In South Ferry LP, #2 v. Killinger, 2008 WL 4138237 (9th Cir. Sept. 9, 2008), the United States Court of Appeals for the Ninth Circuit held that inferring scienter based upon nothing more than defendants’ senior management positions in a company does not satisfy the heightened pleading standards of the Private Securities Litigation Reform Act of 1995 (the “Reform Act”). The interlocutory appeal in this case arose from a series of apparently conflicting case law within the Ninth Circuit with respect the so-called “core operations inference” in securities fraud actions, i.e., an inference that senior management must be aware of all matters, including wrongdoing, affecting a company’s core operations. This decision resolves that apparent conflict by reaffirming pre-existing law and distinguishing a handful of seemingly contrary Ninth Circuit decisions.
In South Ferry purchasers of Washington Mutual (“WAMU”) stock alleged that individual managers made materially false or misleading statements concerning WAMU’s ability to manage the various risks associated with volatile interest rate fluctuations in their mortgage lending business. Plaintiffs further alleged that the defendants had falsely assured investors that WAMU had a fully integrated information system for managing various hedges, securities and derivative instruments. The district court allowed the case to proceed against certain key managers of WAMU, relying heavily upon the core operations inference to sustain the Reform Act’s pleading standard that plaintiffs must “state with particularity facts giving rise to a strong inference that the defendant acted with the required state of mind” (emphasis added). The district court, however, granted defendants’ motion to for an interlocutory appeal to the Ninth Circuit to address the sufficiency of the core operations inference to support a strong inference of scienter.
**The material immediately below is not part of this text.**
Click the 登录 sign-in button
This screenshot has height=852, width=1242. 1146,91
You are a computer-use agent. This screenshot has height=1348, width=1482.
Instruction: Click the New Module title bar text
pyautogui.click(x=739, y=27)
The Ninth Circuit had previously addressed this issue in In re Read-Rite Corp. Securities Litigation, 335 F.3d 843 (9th Cir. 2003), where it held that although the core operations inference may be a “reasonable inference,” it nonetheless falls short, standing alone, of the “strong inference” threshold. The court in South Ferry revisited the central tenets of Read-Rite in light of the Supreme Court’s ruling in Tellabs, Inc. v. Makor Issues and Rights, Ltd., 127 S. Ct. 2499 (2007) [see blog article]. The Supreme Court in Tellabs held that the Reform Act’s heightened pleading standard requires courts to take a holistic approach and to look to the “totality of the circumstances” in assessing allegations of scienter. South Ferry reaffirmed Read-Rite and held that the Read-Rite rule, read in conjunction with Tellabs, would serve to prevent sole reliance on the core operations inference in supporting a strong inference of scienter.
South Ferry distinguished prior Ninth Circuit decisions, such as In re Daou Systems, Inc., 411 F.3d 1006 (9th Cir. 2005), and Nursing Home Pension Fund, Local 144 v. Oracle Corp., 380 F.3d 1226 (9th Cir. 2004), noting that in those cases the complaint invoked the core operations inference in addition to admissions and facts about the defendant’s level of access to information within the company. The Court also distinguished a more recent decision, Berson v. Applied Signal Technology, Inc., 527 F.3d 982 (9th Cir. 2008), as belonging to an “exceedingly rare category of cases” where the core operations inference would suffice to support a strong inference of scienter.
South Ferry has resolved any confusion in the Ninth Circuit surrounding the core operations inference. Except in very rare cases where, for example, management has bragged about its detailed knowledge of core operations or it would be “absurd” to believe otherwise, a plaintiff cannot satisfy the Reform Act’s heightened standard for pleading scienter by relying solely upon allegations that senior management must have known about all goings on in the core operations of the company.